The pattern is similar in Tariq Ali’s works of historical fiction. Several of them concern the fall of Islamic civilization in Spain and Sala-al-Din’s success in driving the Christian crusaders from Jerusalem in 1186. Force is the ultimate arbiter. Unity is the key to having superior force. The victories of the Christian barbarians are blamed on divisions among the Muslims. The worst enemies of the cause of the Believers are the self-seekers who collaborate for gain with the enemy. Sala-al-Din spent most of his career as sultan fighting the collaborationists among his own people, always with the ultimate purpose, which near the end of the book he achieves, of retaking Jerusalem.15

Fitting the pattern, according to Ali India might have gone socialist if it had not been for Gandhi. It was Gandhi who, more than anyone else dissuaded Jawaharlal Nehru from leading a socialist independence movement when the direction of the movement was decisively shaped between 1933 and 1936. Gandhi and Sardar Patel persuaded rebellious elements within the military to surrender at a point where revolution might have been possible in 1946.16 It was Gandhi whom the big business backers of the Congress relied on to tame Nehru.17 Their backing sealed the class character of the Congress.

Nehru could never understand why Gandhi unilaterally called off the non-violent civil disobedience campaign for the independence of India in 1922 after an incident in the village of Chauri Chaura in which an enraged crowd set fire to a police station, burning to death the policemen inside. He did not understand why the acts of an excited mob in a remote village should put an end to the nation’s struggle for freedom, thus Ali offers the explanation that Chauri Chaura was a pretext. The real reason for calling off the movement was that throughout India the peasants and workers were making class demands. Gandhi cancelled the movement and, thus, prevented a socialist revolution.18

Ali has an explanation for a puzzle discussed in Chapter Two: why Gandhi, who was very religious, promoted the career of Nehru, who was not religious. Ali’s explains that by making Nehru the President of the Congress, Gandhi could have some control over him and, thus, prevent him from leading revolutionary mass action.19

Within Tariq Ali’s worldview, Gandhi can only be understood as a spoiler. To portray Gandhi to Ali as a messenger who embodies a message which, if understood, would make a good society possible, it would be necessary not only to complete the historical record by bringing into evidence other things Gandhi said and did, but to change Ali’s worldview. Notoriously, a person’s worldview is formed by the thoughts and experiences of a lifetime. Rather than try to engineer a quick conversion, we think it better to offer a contribution to a dialogue of worldviews in which alternate ways of viewing the same facts enter into conversation with one another. No one will convince anyone quickly.

Like Leon Trotsky, in the same country and time period, Leo Tolstoi as Gandhi’s mentor, became sick at heart by the terrible suffering of the working classes, sickened by their terrible repression at the hands of the upper classes and the state. Like Tariq Ali, Tolstoi was an educated scion of a landed aristocratic family, who became a partisan of the dispossessed. His analysis of the causes of oppression and his strategy for social change, were somewhat different.

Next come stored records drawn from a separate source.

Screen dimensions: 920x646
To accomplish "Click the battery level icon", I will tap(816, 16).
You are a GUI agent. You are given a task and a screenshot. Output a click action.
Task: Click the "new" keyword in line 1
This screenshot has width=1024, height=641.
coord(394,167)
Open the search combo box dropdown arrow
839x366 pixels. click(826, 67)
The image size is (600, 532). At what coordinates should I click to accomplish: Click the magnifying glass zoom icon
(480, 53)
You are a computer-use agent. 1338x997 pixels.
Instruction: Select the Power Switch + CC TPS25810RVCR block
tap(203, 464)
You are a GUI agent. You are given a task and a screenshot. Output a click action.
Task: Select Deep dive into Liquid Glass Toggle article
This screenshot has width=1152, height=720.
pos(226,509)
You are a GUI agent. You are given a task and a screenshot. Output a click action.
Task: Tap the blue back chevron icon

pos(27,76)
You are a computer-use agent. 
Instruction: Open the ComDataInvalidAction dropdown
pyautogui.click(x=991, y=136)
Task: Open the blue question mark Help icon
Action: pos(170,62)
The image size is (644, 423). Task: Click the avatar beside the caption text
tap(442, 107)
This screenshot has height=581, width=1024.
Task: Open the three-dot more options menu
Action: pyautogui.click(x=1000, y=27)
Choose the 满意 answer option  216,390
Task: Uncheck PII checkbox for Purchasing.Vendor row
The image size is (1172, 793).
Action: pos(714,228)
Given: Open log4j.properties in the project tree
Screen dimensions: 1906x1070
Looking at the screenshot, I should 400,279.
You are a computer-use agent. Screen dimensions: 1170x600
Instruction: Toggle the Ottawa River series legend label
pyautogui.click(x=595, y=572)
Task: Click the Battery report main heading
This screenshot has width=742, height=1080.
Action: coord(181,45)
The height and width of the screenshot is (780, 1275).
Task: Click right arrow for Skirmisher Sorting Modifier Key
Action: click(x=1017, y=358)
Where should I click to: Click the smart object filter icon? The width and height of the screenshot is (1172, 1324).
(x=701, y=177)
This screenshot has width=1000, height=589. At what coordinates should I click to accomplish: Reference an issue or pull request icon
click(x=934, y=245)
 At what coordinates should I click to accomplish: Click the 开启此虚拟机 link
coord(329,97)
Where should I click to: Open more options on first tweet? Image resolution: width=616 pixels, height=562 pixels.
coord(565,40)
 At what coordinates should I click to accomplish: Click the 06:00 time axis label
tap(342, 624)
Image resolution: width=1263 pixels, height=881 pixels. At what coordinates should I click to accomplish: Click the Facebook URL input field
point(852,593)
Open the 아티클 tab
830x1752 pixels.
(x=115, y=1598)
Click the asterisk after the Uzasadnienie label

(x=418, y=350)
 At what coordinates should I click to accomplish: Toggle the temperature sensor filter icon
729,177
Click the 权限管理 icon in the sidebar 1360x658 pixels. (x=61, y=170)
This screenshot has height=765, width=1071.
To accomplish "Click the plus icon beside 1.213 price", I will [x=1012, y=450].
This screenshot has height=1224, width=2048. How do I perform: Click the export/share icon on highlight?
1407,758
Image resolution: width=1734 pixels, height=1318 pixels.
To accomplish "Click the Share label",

Tolstoi recounts his experience conversing with soldiers and officers on a troop transport train.20 They were on their way to kill and torture poor peasants accused of rebellion. They were ordinary people who thought they were doing their duty. They were ordinary people who were deaf to the voice of conscience. They were ordinary people who did not think clearly. They were mostly members of the working class who were being utilized to terrorize fellow members of their own class, motivated not so much by an opportunity to vent savage instincts as by blind obedience to conventional authority.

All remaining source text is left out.